Giovannone’s work is also quietly innovative. The Nonnets, named for the nine-line “sonnets” of which it’s composed, extends the unique-but-not-really style of his debut, The Loneliness Machine. Like that collection, The Nonnets frequently breaks the fourth wall, speaking knowingly to whoever it is who makes up a contemporary Canadian poem’s readership. (The opening poem ends, “Reader, you seem extraordinary.”) That the book is simply a swath of nonnets—no sections, no table of contents, not even any titles beyond the fact that the first three words of each poem are capitalized—makes for an unselfconscious, seemingly genuine faith in its conceit. Giovannone’s tweaking of the form is at once subtler than an augmentation like David McGimpsey’s sixteen-line “chubby” variant and yet, due to its brevity, almost unrecognizable as a descendant of the sonnet. The steady sweep of miniature triptychs variously creates syllogisms; shifts the sense of a word or idea; transitions from a lyric treatment of a theme to a discussion of said treatment to addressing a reader; or just tumbles in picaresque disjunction, as when “I Don’t Drink Big Gulps” finds itself “At the Art Gallery of Ontario” for the second stanza and then begins the third, “I’m in the Portuguese Wine Club now!” Giovannone is also just really funny. But the consistency of his persona makes it all the more surprising when real darkness or anger seeps through. When “It’s Hard to care” ends, “On Facebook, you seem to think / you’re having fun, but you’re not. / Not without me, you’re not,” the switch in register requires so little disruption of the goofy, self-effacing tone that the creepiness is off the charts. In “My Phone’s GPS paused at a winery,” the passive voice, along with the simplicity of Giovannone’s form and conceit, brings out the totality of neo-liberal surveillance: “My credit card was charged // ninety-six dollars. / I know how this looks.”

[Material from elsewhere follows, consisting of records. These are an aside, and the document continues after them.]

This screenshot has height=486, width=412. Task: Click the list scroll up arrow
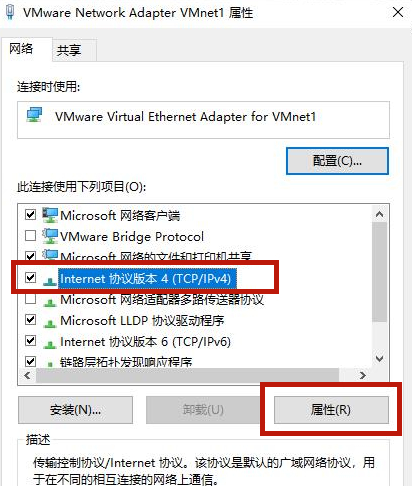[x=379, y=214]
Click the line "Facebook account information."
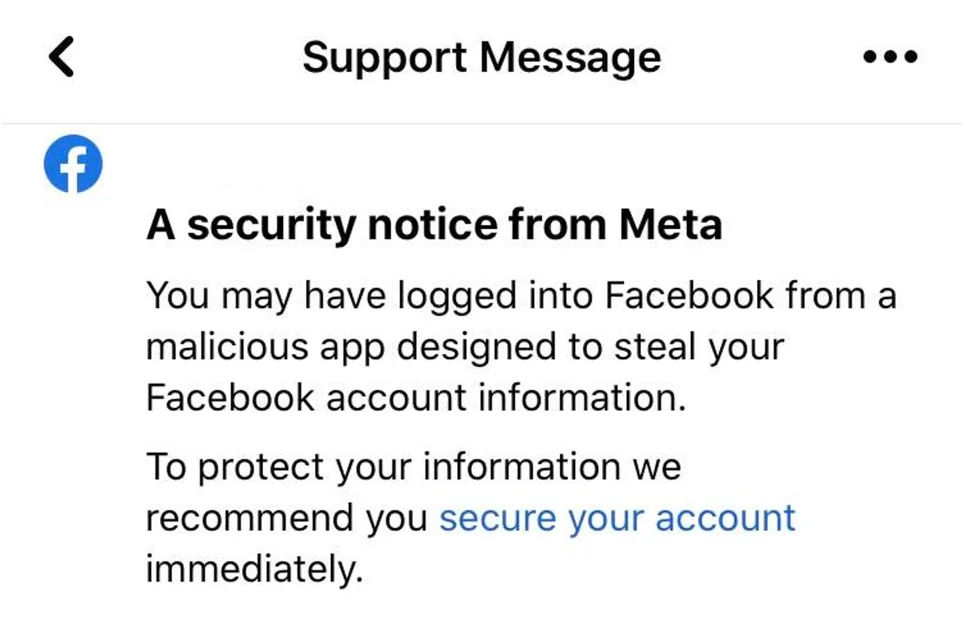965x641 pixels. (x=417, y=397)
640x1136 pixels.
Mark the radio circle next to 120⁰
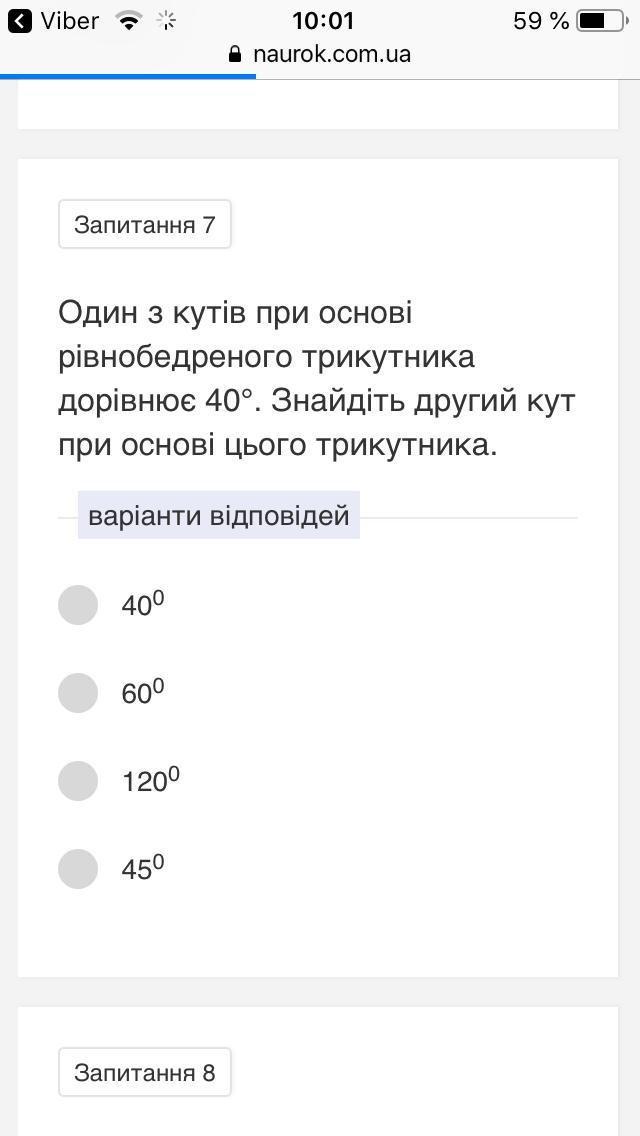(78, 781)
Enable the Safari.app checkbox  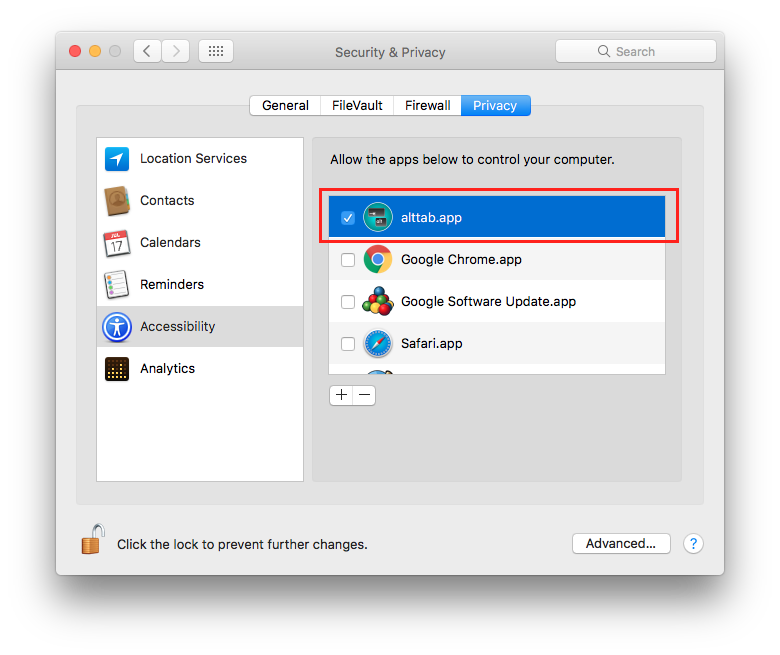[348, 344]
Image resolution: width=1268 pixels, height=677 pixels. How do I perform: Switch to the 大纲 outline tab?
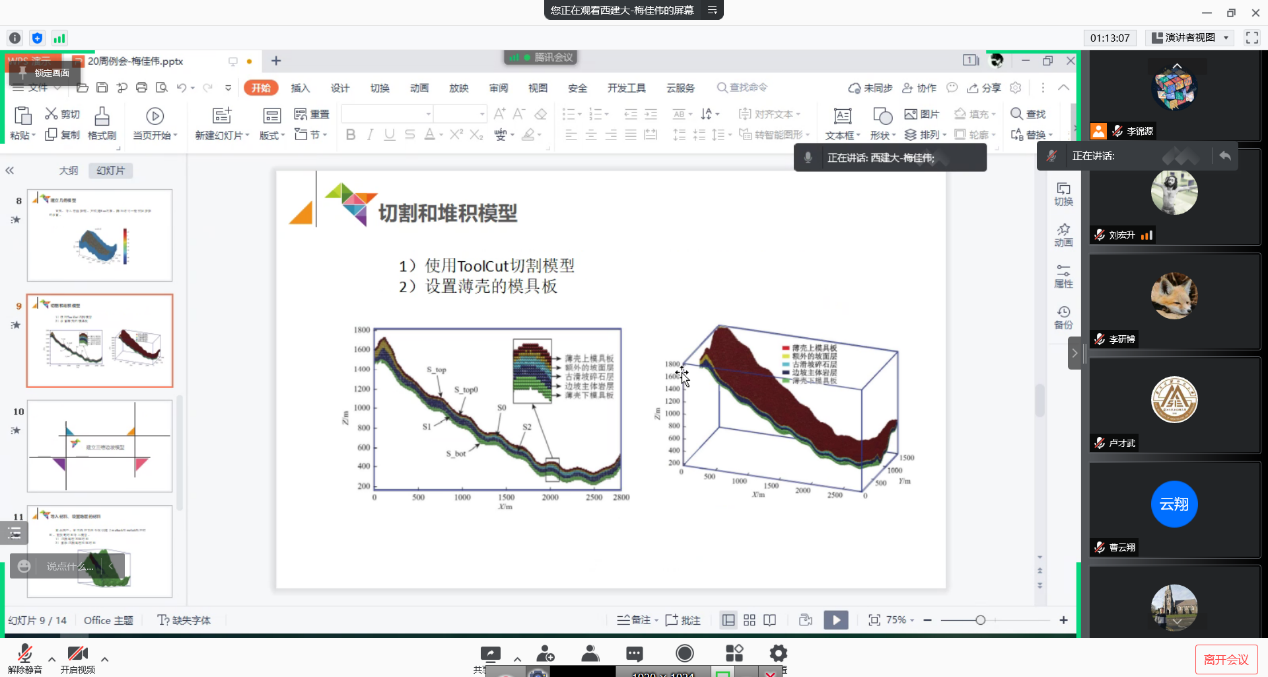point(68,171)
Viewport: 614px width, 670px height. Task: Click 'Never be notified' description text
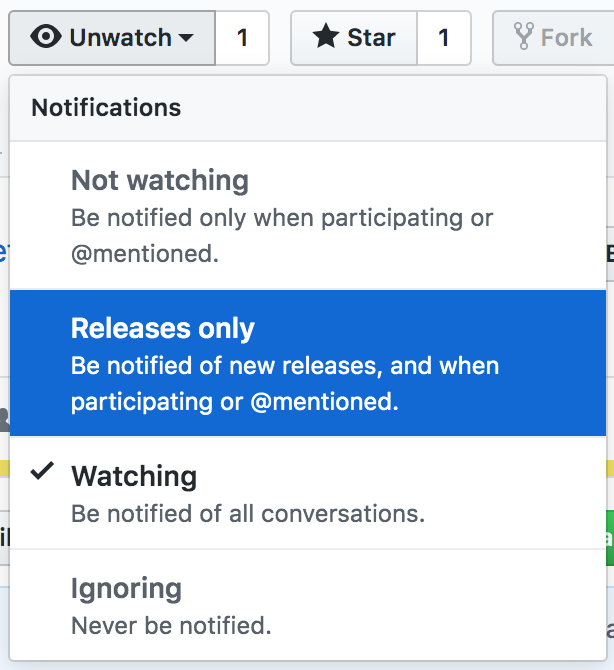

Unlike The Nonnets, Anstee’s Book of Annotations cycles through many different iterations of an aesthetic of tininess. It also reads like a meditation on modesty; even the book’s measurements—seven by four-and-a-half inches—make it seem like only the humblest of upgrades from Anstee’s sometimes tiny chapbook publications. And yet there’s a palpable compression, and concretism, lurking within Anstee’s minimalist exercises. The influence of Robert Lax is evident at several points. The untitled first poem, which repeats the lines
in rest
a pulse
beside
the eye
and then ends with the first two, draws attention (in what seems like the most direct way possible) to the experience of perception at the poem’s core. Elsewhere, as in the four-word “Salvage,” Anstee wrings multiple interpretations out of incredibly few elements: “each hour comes / apart[.]” The erasure poems in the third section are themselves instances of compounded brevity. Basho’s omnipresent haiku is plotted out only with six instances of the letter o; Lax’s “the air” is reduced to “the,” “and,” “of,” and two punctuation marks. Anstee’s notes outline his methods, but the titles and blank spaces of the third section render explanation superfluous. Similarly, the method behind “Dissertation,” a list of typos such as “hisotries / amterials / ripture,” is almost immediately evident, as if Anstee’s version of method-based or found poems exists in elementary particles. His miniature explorations, like Cadsby’s and Giovannone’s hiding-in-plain-sight topics and techniques, are “minor” in a deliberate, holistic sense. As a result, they’re relatively free from self-conscious participation in any school or camp, settling instead for the minutiae of being their own kind of poems.